The federal government has returned $46,000 in re-enlistment bonuses they paid and then demanded back from California National Guardsman Chris Van Meter.
The 42-year-old former Army captain, who now lives in Ripon after moving from Manteca, was caught up in what investigators called “rampant fraud and mismanagement” by the state National Guard struggling to meet enlistment targets,
The soldiers were told they would get the bonuses as well as have college debts paid off if they re-enlisted. The problem stemmed from a Guard re-enlistment officer that was eventually convicted of fraud as the bonuses were aimed at soldiers to fill specific assignments.
Van Meter has recovered all his re-up bonuses for active duty in the Iraq conflict from the federal government that he was ordered to repay after receiving them.
The bonuses were issued to him for reenlistments in years prior to his discharge in 2013.
Congressman Jeff Denham worked tirelessly to see that reenlistment bonuses were returned to nearly 18,000 Guard members and their families.
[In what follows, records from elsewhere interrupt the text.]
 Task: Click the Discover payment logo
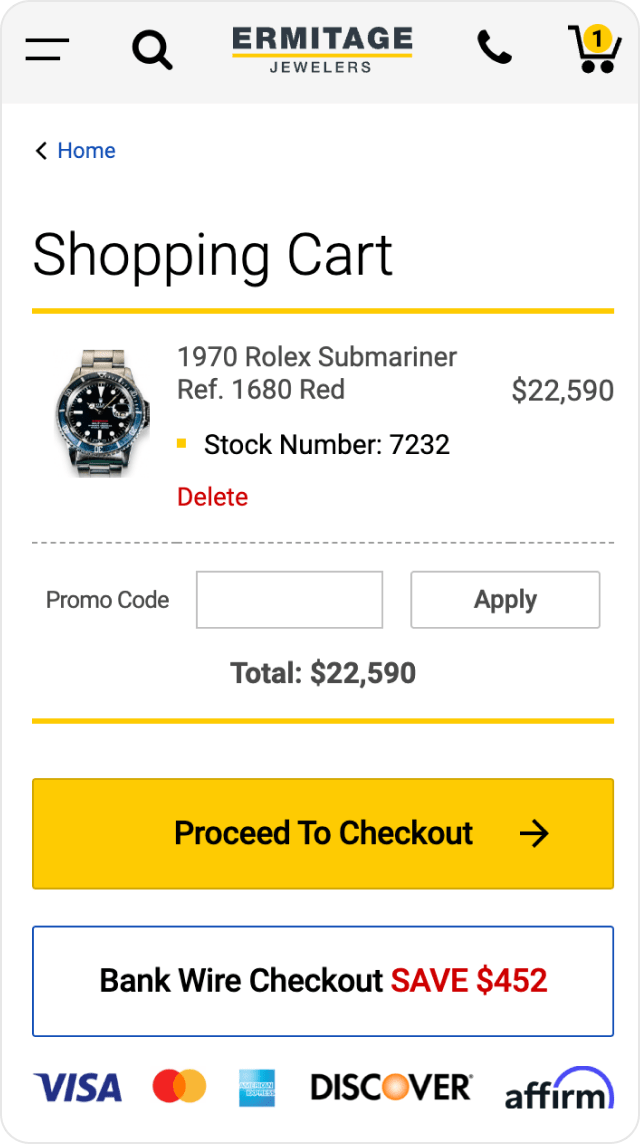click(x=391, y=1087)
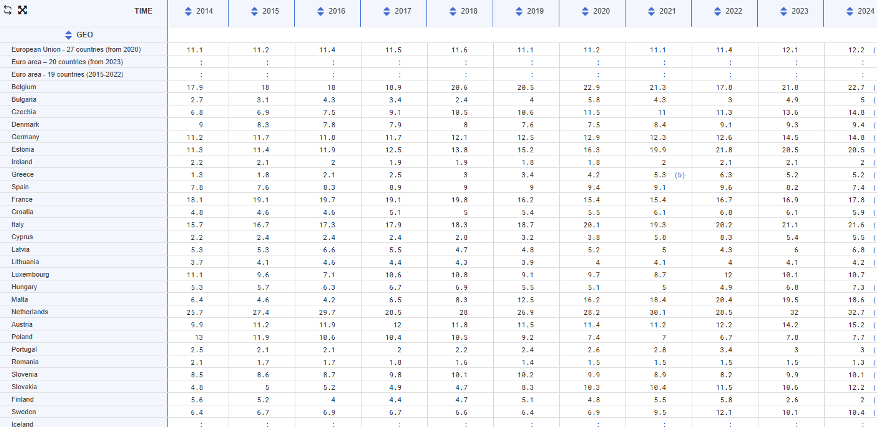The width and height of the screenshot is (878, 428).
Task: Sort the table by 2021 values
Action: coord(651,11)
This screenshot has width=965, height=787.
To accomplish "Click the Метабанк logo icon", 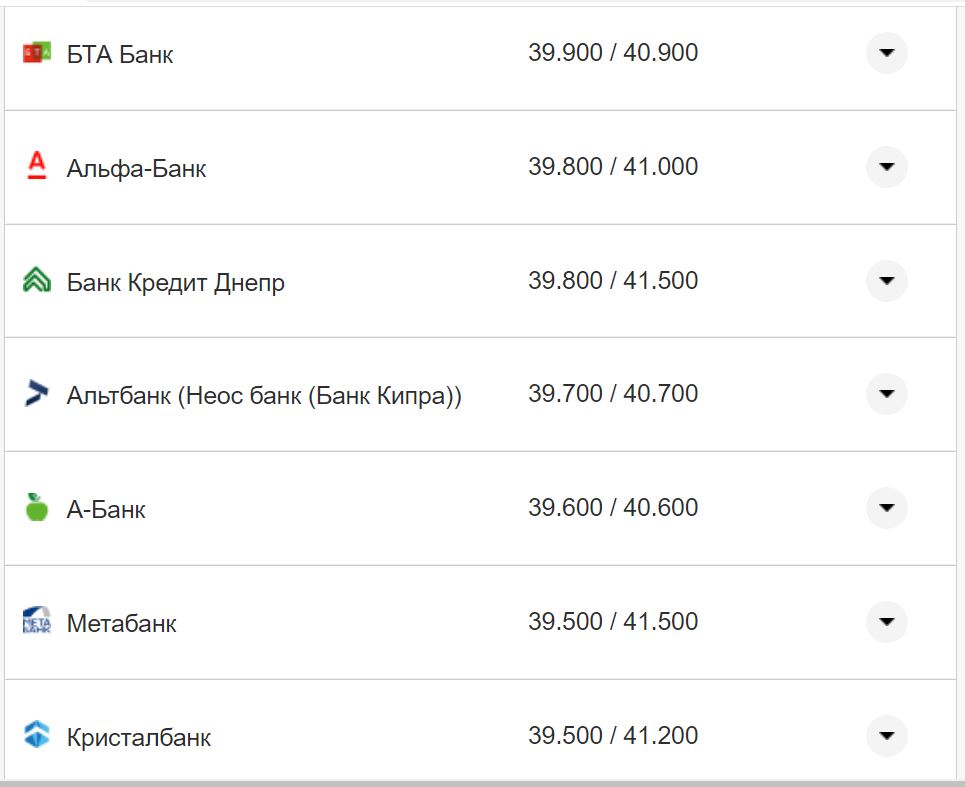I will (x=36, y=622).
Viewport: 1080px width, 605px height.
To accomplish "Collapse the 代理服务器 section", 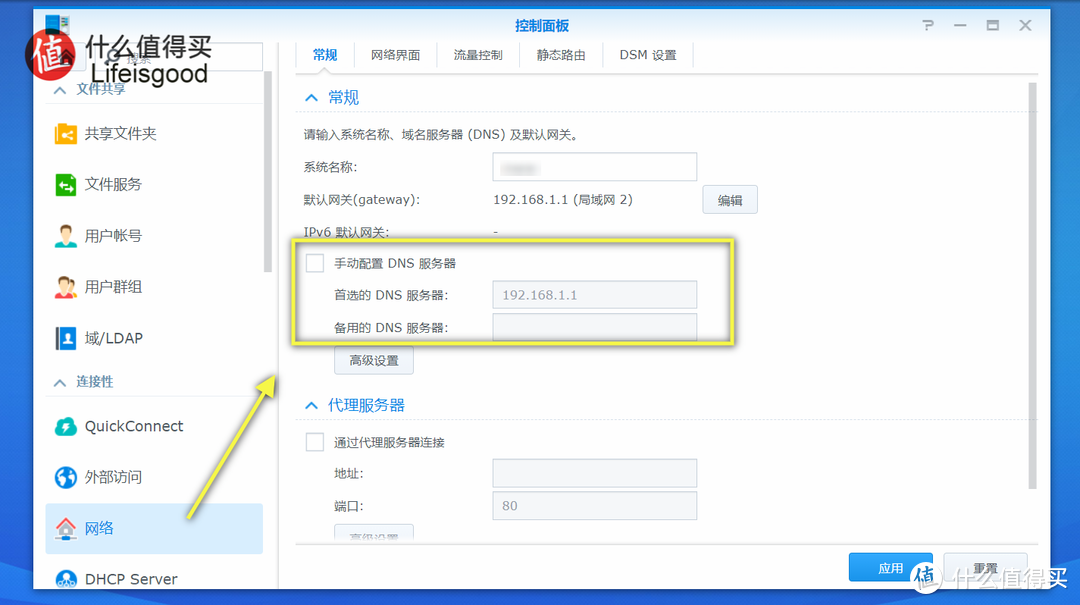I will click(310, 405).
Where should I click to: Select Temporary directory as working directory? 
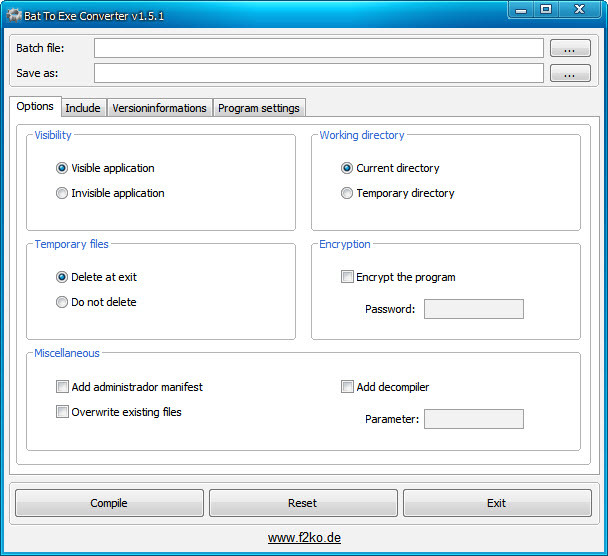348,193
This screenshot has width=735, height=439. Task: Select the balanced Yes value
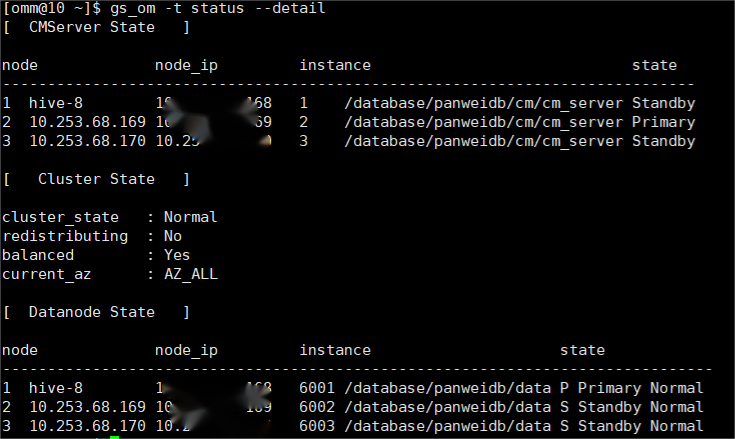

Denham, who a member of the House Armed Services Committee, spearheaded the push to let most Guard members keep their bonuses. he also critcized the Pentagon for failing to meet a review of a refund consideration deadline.
Van Meter, who is now a primary grade teacher at a Ceres elementary school, was forced to refinance his home in order to return his bonus money to the Army for his service in Iraq, according to Mike Anderson of Denham’s field office in Salida. The refinance funds covered $25,000 of his reenlistment bonuses and $21,000 in student loan repayments the Pentagon argued he should not have received.
Despite a last-minute push, the Pentagon failed to fully meet a final deadline earlier this month set by Congress to review and mostly reverse efforts to recover enlistment bonuses for the majority of the National Guard soldiers and veterans affected.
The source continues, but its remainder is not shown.